1. ## [SOLVED] separable equation

hey there.. i'm stuck in the calculation below..

dy/dx = ye^x y(0) = 2e
∫1/y dy = ∫e^x dx
ln y + C = (e^x) + C
how to proceed so that my answer is y = 2e^(e^x)

2. Originally Posted by nameck
hey there.. i'm stuck in the calculation below..

dy/dx = yex
Is that y*e*x or y*e^x?

3. Since you have ln y = (e^x)+c, you need to free the y from the ln. How you do that raise everything to the power of e.

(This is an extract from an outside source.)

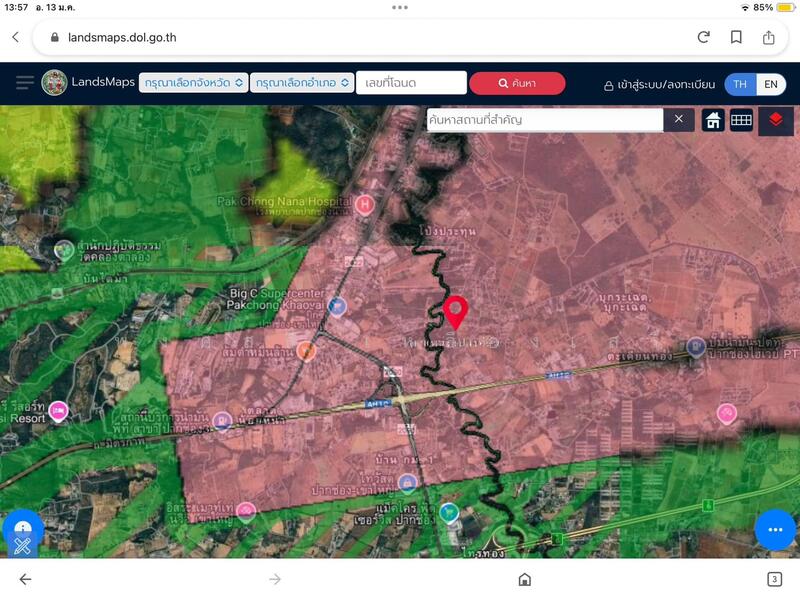Open the red map layers button

[x=776, y=120]
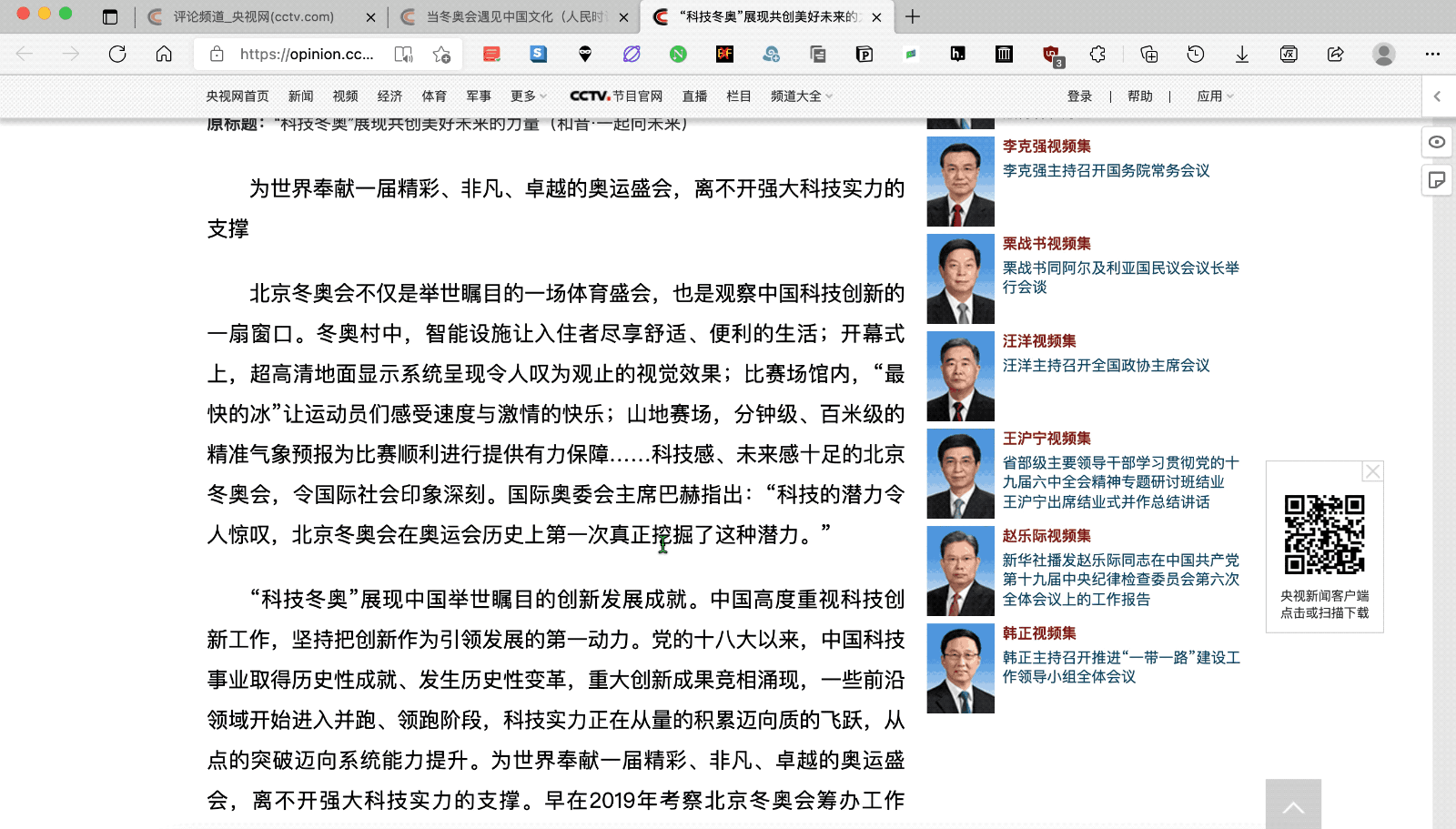Viewport: 1456px width, 829px height.
Task: Select the 体育 menu item
Action: point(434,96)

From that, you obtain e^(ln y) = e^[(e^x)+c].

y = e^[(e^x)+c]

The last step before substitution is understanding that e^(a+b) can be written as (e^a)*(e^b) and that when you have e^c is just another constant and can be written just as C

4. Ok… so I proceed…
y = e^ [(e^x) + C]
when x = 0; y =2e

hence, 2e = e^ [(e^0) + C]
2e = (e^1) + C

Apply ln to both sides
2 = 1 + ln C
C = e^1
C = 0

Hence, y = e^(e^x)

Still didn’t get the answer provided..

5. Originally Posted by nameck
Ok… so I proceed…
y = e^ [(e^x) + C]
I made sure to mention how exponents work in my post but here is it again.

For example if we have 2^(2+x), then we could write (2^2)*(2^x). This works because 2*2=(2^1)*(2^1)=2^(1+1)=2^2=2*2.

Therefore, e^[e^x + c]= e^(e^x)*e^c and e^c is just another constant so e^c=C. Now we have (e^(e^x))*c=C*(e^(e^x).

y= C*(e^(e^x))

y(0)=C*(e^(e^0))=2*e

e^0=1

I think you should be able to obtain the correct solution from there.

6. got it noW!!
thanks dwsmith!!